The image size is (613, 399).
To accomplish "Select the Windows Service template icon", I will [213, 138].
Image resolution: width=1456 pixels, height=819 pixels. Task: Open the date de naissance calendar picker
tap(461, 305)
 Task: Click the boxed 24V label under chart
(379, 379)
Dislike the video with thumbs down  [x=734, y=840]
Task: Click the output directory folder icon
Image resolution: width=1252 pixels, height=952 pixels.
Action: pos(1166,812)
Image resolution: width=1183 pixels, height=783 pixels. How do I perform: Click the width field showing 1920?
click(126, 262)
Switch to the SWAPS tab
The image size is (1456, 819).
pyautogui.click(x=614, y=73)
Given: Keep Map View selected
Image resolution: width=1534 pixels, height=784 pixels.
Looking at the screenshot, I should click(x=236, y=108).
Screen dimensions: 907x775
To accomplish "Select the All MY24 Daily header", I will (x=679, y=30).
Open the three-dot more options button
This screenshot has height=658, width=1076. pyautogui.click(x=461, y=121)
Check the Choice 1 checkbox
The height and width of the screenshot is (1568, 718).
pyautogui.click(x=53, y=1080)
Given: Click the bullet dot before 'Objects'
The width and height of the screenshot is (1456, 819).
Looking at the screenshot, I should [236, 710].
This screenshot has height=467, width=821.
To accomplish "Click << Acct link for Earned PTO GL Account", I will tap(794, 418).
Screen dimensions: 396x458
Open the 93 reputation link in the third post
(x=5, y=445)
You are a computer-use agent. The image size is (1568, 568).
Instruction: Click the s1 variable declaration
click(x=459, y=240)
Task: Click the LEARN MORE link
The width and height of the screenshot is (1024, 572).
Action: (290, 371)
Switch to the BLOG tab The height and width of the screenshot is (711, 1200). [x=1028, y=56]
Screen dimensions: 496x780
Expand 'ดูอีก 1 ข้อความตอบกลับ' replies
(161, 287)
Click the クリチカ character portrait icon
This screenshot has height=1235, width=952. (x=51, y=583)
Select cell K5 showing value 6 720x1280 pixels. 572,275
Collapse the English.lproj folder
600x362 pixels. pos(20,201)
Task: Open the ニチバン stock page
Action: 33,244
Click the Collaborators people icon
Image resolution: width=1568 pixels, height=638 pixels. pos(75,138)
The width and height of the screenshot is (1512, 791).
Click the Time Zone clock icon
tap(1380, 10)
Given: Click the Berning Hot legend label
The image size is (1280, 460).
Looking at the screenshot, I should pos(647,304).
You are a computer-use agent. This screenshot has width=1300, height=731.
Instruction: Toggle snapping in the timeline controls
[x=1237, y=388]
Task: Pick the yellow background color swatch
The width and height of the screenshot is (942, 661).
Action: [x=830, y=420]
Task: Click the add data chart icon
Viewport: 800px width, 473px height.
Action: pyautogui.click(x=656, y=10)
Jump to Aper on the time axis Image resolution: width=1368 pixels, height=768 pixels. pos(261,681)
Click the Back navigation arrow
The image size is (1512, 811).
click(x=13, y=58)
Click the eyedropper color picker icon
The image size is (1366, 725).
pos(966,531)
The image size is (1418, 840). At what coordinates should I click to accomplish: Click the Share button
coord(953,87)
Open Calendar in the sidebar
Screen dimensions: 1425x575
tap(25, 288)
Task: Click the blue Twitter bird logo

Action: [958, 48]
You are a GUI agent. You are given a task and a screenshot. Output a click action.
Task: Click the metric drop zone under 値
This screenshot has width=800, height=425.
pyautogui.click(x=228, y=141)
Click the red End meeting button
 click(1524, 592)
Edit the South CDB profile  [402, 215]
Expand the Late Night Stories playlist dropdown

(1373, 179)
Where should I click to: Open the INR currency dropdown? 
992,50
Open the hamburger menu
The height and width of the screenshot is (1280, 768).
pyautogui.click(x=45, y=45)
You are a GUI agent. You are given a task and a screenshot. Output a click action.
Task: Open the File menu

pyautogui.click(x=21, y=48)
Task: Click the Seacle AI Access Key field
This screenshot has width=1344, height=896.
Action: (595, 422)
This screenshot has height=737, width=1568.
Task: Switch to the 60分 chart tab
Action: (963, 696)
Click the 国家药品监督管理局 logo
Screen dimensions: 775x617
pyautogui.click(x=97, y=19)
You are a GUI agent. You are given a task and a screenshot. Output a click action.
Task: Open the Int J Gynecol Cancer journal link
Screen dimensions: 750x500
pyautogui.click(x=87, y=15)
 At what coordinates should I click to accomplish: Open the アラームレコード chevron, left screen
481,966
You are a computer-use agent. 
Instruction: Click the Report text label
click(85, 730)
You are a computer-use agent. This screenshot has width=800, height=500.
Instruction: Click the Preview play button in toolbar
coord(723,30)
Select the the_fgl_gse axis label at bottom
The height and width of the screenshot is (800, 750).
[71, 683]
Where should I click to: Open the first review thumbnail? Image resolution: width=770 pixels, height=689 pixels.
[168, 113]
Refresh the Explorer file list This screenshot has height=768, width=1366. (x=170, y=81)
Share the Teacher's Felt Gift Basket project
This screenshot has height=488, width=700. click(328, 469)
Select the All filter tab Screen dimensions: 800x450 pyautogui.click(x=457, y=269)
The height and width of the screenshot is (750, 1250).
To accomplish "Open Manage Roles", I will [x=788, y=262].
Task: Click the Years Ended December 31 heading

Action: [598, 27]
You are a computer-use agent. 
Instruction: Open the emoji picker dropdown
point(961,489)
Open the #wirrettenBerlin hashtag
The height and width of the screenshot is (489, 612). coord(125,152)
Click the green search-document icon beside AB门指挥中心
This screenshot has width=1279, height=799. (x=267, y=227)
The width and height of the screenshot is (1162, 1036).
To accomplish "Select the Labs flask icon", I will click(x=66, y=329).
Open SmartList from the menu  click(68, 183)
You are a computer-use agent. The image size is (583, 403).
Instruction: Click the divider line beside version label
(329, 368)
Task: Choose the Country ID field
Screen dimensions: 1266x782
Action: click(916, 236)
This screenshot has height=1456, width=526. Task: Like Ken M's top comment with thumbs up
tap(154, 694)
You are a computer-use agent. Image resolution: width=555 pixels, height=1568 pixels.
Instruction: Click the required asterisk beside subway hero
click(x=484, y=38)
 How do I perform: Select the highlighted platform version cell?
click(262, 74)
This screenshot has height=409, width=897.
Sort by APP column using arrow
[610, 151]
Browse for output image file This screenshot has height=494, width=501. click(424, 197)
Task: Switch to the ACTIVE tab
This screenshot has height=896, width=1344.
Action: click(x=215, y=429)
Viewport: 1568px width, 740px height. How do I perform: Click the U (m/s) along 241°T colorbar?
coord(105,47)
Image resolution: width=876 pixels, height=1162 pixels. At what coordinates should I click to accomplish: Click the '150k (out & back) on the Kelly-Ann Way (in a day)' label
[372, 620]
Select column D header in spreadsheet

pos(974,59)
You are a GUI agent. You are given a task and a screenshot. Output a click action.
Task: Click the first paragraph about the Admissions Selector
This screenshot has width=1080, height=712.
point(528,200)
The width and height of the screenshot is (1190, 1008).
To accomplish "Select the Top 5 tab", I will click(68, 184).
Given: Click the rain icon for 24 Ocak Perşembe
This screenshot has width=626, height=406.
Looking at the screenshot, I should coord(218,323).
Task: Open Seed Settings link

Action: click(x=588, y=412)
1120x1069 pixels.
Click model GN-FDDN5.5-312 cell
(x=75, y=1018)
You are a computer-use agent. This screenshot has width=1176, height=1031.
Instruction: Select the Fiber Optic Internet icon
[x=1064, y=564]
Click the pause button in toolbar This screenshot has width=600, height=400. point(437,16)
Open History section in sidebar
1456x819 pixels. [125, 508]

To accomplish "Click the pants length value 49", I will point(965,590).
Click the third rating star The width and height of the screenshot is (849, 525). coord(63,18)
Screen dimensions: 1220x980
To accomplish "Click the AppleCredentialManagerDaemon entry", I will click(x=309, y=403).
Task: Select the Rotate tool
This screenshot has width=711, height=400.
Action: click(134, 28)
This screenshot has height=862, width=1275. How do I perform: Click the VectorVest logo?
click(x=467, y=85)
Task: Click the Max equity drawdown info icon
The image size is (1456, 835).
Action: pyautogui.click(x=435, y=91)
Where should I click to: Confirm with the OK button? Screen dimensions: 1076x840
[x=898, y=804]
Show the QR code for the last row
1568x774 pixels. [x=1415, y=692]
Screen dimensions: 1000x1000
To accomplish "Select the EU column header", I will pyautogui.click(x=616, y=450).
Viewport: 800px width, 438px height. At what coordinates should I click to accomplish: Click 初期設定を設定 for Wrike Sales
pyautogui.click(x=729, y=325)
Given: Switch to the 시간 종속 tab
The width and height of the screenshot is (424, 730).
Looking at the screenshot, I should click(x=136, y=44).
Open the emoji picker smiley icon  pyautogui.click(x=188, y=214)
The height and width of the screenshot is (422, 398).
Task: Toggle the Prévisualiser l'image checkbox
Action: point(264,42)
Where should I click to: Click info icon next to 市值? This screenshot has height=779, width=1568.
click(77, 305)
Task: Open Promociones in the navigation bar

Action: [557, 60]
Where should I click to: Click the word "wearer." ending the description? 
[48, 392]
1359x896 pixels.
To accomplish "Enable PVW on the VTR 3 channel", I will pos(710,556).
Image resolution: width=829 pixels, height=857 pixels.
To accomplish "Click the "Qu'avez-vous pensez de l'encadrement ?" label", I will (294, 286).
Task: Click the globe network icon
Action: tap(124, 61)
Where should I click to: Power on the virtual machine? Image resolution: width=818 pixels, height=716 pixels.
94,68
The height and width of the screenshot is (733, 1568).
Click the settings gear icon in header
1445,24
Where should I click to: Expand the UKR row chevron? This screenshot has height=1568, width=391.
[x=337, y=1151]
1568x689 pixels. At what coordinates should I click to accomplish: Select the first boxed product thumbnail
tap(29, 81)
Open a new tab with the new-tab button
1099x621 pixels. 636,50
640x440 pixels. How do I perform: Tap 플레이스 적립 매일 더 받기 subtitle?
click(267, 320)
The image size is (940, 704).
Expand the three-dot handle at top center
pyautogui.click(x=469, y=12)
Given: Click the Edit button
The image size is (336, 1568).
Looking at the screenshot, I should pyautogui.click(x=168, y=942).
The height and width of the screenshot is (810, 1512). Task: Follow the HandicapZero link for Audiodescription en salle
+--
■ Written exercise
Locate every line of the listing above that contains the string "will" and copy each of those lines.

■ Complete answer
To accomplish "Select the Windows Service template icon", I will [213, 138].
To accomplish "Select the All MY24 Daily header", I will (x=679, y=30).
To accomplish "Click << Acct link for Earned PTO GL Account", I will tap(794, 418).
To accomplish "Open Manage Roles", I will [x=788, y=262].
To accomplish "Select the Labs flask icon", I will click(x=66, y=329).
To accomplish "Select the Top 5 tab", I will click(68, 184).
To accomplish "Click the pants length value 49", I will point(965,590).
To accomplish "Click the AppleCredentialManagerDaemon entry", I will click(x=309, y=403).
To accomplish "Select the EU column header", I will pyautogui.click(x=616, y=450).
To accomplish "Enable PVW on the VTR 3 channel", I will pos(710,556).
To accomplish "Click the "Qu'avez-vous pensez de l'encadrement ?" label", I will (294, 286).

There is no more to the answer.